Access to Databases for Research
Medical records, especially electronic records and databases, of living patients, are key resources for doing statistical research on the prevention, management, and causes of disease. These patients do have an expectation of privacy. These databases are often large, including thousands or even millions of records. Contacting each patient individually and asking for permission to use the data would be very burdensome. Even if the researchers were to try to find the patients and get their permission, if a significant number of patients could not be contacted or refused access to their information, the statistical properties of the data would be changed, making it more difficult or impossible to use the data. Under the general provisions of HIPAA, this data would be unavailable for research. HIPAA provides a solution through the definition of PHI - if the data cannot be linked to a specific patient, then it is not PHI. This means that if all the identifying information is removed from the data, then no one's privacy is invaded. An example might be a study of high blood pressure where a large clinic system would give researchers only a limited amount of data about each patient, perhaps the patient's age, race, weight, height, blood pressure, and medications. This would allow the researchers to explore the relationship between obesity and hypertension, but would not allow them to figure out the identity of any of the patients.
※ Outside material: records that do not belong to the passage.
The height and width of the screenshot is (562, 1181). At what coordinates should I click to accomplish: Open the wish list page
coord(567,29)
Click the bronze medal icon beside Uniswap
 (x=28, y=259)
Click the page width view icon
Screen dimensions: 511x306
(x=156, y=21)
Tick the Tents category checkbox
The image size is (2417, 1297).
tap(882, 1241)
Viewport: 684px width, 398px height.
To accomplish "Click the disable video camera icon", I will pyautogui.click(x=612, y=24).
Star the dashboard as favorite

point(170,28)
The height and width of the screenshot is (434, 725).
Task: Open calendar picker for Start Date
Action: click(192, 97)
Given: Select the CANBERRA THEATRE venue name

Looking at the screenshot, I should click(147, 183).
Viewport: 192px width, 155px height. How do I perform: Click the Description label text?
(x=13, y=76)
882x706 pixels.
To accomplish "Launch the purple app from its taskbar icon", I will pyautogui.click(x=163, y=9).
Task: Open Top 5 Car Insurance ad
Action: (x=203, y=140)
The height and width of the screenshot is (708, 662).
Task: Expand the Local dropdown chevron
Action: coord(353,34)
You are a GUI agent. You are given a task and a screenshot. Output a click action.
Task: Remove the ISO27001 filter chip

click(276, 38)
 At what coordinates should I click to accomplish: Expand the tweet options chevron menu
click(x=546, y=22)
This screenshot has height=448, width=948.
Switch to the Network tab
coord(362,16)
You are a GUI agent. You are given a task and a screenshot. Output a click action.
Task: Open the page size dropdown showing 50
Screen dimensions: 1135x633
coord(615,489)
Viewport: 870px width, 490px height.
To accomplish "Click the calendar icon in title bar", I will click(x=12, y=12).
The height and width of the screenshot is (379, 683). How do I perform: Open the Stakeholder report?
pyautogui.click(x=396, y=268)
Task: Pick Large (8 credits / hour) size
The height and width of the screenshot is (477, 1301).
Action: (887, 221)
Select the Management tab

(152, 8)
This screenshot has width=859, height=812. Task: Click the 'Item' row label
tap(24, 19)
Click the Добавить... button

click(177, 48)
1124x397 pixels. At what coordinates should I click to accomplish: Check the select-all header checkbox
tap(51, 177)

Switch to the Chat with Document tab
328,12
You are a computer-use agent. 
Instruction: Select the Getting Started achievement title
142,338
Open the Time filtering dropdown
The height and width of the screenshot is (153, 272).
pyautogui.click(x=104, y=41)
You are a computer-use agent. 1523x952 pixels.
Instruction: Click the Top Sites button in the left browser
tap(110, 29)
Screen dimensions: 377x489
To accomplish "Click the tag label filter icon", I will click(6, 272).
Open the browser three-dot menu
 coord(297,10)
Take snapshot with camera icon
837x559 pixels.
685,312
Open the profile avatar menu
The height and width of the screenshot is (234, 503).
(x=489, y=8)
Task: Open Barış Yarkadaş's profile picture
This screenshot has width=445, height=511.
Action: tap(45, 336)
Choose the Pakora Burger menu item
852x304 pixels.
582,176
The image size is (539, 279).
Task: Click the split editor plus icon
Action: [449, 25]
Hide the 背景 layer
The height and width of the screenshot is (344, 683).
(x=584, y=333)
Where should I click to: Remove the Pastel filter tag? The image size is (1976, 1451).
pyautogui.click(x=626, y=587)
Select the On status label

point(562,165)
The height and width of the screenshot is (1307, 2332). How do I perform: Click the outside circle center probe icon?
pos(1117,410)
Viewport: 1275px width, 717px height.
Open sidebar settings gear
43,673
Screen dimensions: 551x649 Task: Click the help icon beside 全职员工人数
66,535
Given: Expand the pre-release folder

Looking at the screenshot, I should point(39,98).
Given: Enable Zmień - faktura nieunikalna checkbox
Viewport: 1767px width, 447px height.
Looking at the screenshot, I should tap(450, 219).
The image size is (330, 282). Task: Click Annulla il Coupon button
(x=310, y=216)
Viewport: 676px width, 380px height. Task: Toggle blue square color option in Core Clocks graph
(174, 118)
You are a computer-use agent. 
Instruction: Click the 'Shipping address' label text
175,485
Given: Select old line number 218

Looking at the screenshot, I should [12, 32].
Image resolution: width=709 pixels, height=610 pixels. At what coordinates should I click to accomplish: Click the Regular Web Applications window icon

Such anonymous, or, in HIPAA terms, de- identified, data may be released to researchers without the patient's permission.
De-identification is simple for common conditions affecting large numbers of persons. The smaller the database, however, the more it becomes possible to link the de- identified data to an individual. For example, there is a very rare form of cancer found in women whose mothers took a drug called DES during pregnancy. If a major hospital provided de-identified cancer data to researchers looking for this cancer, their might only be one case in that hospital in a decade. Although there was no identifying data, everyone who provided care to the patient or knew of her diagnosis would know where the data came from. This raises the question of the right standard for deciding whether data is de- identified: is it whether it is not obvious who the patient is, or whether it is impossible to find out who the patient is? The second standard becomes unworkable if the researchers are studying a rare condition or are looking at tissue samples or there information that might be linked to an individual through genetic analysis. HIPAA addresses this by specifying 16 items that must be removed from the dataset before it can be released without the permission of the individual patients. These include names, addresses, social security numbers, full face photos, health plan numbers, and any other information that would allow the each identification of the patient. HIPAA does not require that it be impossible to identify the patients, only that it not be simple or subject to easy computer data searching.